* [WHAT YOU NEED TO DO]
Using the court excerpt, answer:
1. How old was AAA when the crime took place?
2. What relation was the appellant to AAA?
3. Which two courts gave full faith and credence to AAA's testimony?

AAA’s narration, spread in the transcript of stenographic notes, of how the appellant ravaged her was candid, categorical and straightforward such that despite the grueling cross examination, she never faltered in her testimony. She categorically described before the court a quo how her own grandfather took advantage of her. She recounted in details that while she was sleeping, she was suddenly awakened when she felt the appellant removing her short pants and panty. Subsequently, the appellant took off his short pants and inserted his penis into her vagina, but he was unable to make full penetration. She cried out in pain but the appellant merely told her not to cry. After fulfilling his bestial desires, the appellant put on his short pants and warned her not to tell anyone about the incident, otherwise, she would be harmed. Thereafter, the appellant left. She then put back her panty and short pants.25

Equally, the trial court and the Court of Appeals gave full faith and credence to the testimony of AAA. They found it clear, categorical and credible, thus, sufficient to convict the appellant of the crime charged. Considering that all the elements of the crime of rape are present in this case, i.e., carnal knowledge of a woman who is under 12 years of age, this Court finds no compelling reason to deviate from the findings of the trial court as affirmed by the Court of Appeals. Settled is the rule that when it comes to credibility, the trial court’s assessment deserves great weight, and is even conclusive and binding, if not tainted with arbitrariness or oversight of some fact or circumstance of weight and influence. The reason is obvious. Having the full opportunity to observe directly the witnesses’ deportment and manner of testifying, the trial court is in a better position than the appellate court to evaluate testimonial evidence properly.26

Moreover, the prevailing rule is that the testimony of rape victims who are young and immature deserves full credence.27 No woman, especially one of tender age, practically only a girl, would concoct a story of defloration, allow an examination of her private parts and thereafter expose herself to a public trial, if she was not motivated solely by the desire to have the culprit apprehended and punished.28 As in this case, considering the tender age of AAA, who was only eight (8) years old when she was raped, it was very unlikely for her to expose herself to the rigors of a public trial and impute such a grave offense to her very own grandfather if the same was not true or if she was not motivated by a strong desire to seek justice for the wrong done against her.

Further, there is no evidence on record, as none was adduced by the appellant, of any ill-motive on the part of AAA as to why she would testify adversely against him in the way that she did. In a litany of cases, this Court has ruled that when there is no showing of any improper motive on the part of the victim to testify falsely against the accused or to falsely implicate the latter in the commission of the crime, the logical conclusion is that no such improper motive exists, and that the testimony is worthy of full faith and credence.29 Stated otherwise, where no compelling and cogent reason is established that would explain why the complainant was so driven as to blindly implicate an accused, the testimony of a young girl of having been the victim of a sexual assault cannot be discarded.30

Given the foregoing, it cannot be denied that AAA is a credible witness and her sole testimony is sufficient to convict the appellant.

* [DATA UNDER STUDY]
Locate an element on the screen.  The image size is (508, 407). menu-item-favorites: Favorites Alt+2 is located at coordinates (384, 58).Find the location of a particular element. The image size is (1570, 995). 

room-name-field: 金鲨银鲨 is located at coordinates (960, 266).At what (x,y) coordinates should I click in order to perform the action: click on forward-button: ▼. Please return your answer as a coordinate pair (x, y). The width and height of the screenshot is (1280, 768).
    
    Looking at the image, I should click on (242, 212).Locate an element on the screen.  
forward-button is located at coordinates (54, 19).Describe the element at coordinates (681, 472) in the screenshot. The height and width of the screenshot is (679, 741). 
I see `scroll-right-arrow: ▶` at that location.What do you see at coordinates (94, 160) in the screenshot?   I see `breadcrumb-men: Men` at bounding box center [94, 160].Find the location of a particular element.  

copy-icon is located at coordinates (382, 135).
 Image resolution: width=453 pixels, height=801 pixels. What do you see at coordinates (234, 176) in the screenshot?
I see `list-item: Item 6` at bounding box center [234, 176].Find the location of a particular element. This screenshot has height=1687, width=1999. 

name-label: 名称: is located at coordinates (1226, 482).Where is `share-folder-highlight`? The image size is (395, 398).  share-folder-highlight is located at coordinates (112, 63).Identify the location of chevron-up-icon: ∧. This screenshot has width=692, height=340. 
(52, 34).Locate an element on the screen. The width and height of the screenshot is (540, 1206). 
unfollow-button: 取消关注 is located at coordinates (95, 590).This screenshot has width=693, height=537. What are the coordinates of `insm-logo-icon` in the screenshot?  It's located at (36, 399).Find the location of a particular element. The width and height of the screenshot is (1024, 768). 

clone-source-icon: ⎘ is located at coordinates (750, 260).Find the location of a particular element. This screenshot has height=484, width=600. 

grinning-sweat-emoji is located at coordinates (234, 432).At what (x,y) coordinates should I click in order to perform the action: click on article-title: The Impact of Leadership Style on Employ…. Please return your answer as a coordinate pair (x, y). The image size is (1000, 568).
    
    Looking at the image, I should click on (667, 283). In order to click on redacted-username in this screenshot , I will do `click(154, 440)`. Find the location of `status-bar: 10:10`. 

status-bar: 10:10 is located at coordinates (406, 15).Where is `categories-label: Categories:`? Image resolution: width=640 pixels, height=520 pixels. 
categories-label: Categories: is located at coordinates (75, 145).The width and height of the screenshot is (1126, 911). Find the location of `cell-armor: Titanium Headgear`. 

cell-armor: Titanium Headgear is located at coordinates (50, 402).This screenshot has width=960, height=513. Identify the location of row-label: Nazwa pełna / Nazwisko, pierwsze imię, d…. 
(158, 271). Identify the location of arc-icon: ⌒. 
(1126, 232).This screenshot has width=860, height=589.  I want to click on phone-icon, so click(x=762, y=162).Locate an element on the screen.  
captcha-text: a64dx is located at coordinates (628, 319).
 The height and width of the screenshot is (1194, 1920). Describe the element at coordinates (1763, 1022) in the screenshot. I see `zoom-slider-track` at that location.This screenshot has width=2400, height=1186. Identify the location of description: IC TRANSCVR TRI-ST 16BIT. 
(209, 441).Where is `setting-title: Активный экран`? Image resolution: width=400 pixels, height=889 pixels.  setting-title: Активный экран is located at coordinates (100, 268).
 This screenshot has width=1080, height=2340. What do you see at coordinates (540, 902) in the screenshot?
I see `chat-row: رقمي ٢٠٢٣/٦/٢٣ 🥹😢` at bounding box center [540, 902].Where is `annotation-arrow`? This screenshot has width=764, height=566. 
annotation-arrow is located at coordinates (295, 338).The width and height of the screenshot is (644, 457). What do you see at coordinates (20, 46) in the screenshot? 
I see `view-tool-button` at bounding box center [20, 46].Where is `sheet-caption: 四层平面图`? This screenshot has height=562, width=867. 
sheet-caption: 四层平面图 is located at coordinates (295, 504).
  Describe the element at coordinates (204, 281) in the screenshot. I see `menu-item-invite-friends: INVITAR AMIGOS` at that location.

* [EXERCISE RESULT]
1. Eight (8) years old.
2. Her grandfather.
3. The trial court and the Court of Appeals.